==== Source passage

The self assigned task for this week, as mentioned in the project proposal, is to learn to design 3D surfaces. Flexible, textural, responsive, modular, patterned surfaces...
Well, where to get started?
- Find a easy to use program for complete beginners
- Get comfortable with its 3D environment
- Learn the basics of 3D design systems
- Explore parametric tools
- Explore sculptural tool
As well as:
- create some 2D patterns
- extrude them
SOME TARGETS
There are couple projects/tools that I found particularly interesting and I would like to get to test by the end of this week:
- Ornamental Work in Rhino
- Surface patterns in grasshopper: functionality in grasshopper that allows you to take the image of a texture, in this case the beautiful texture of a Radiolaria, and use it to texture your 2D/3D surface
- Grasshopper + Firefly + Arduino: Firely is software tool that bridges Arduino and Grasshopper, giving you the opportunity to receive input data in grasshopper and transform the 3D surface in accordance.

========
==== Dataset

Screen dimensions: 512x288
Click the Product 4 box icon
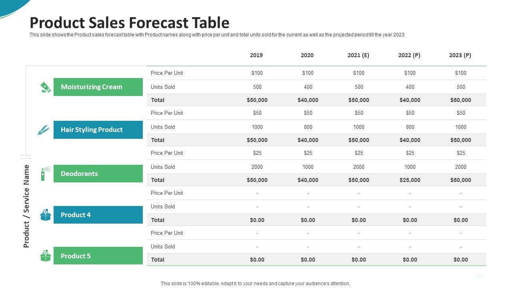(x=46, y=215)
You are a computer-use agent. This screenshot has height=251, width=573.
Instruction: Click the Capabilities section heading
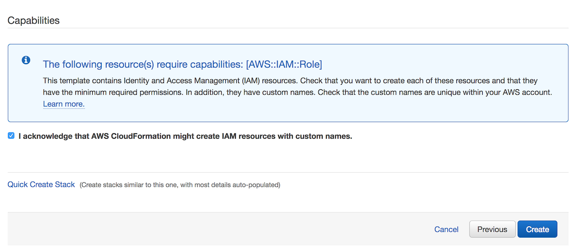pyautogui.click(x=33, y=21)
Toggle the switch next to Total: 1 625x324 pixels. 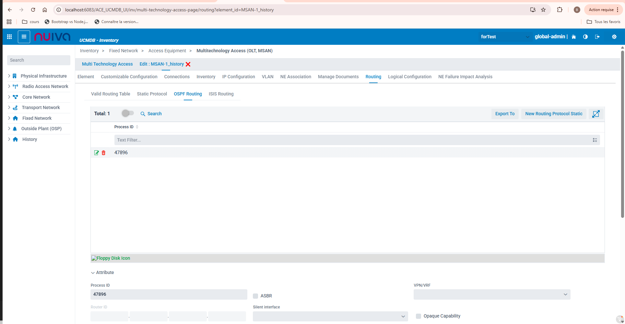(x=127, y=113)
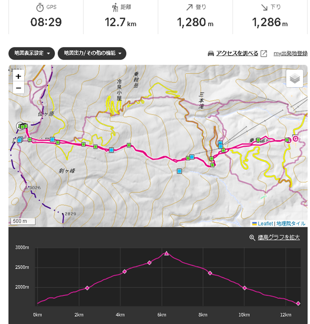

========

| Your goal |
List the projects or tools named under "SOME TARGETS" in the passage about learning to design 3D surfaces.

| Solution for this exercise |
- Ornamental Work in Rhino
- Surface patterns in grasshopper
- Grasshopper + Firefly + Arduino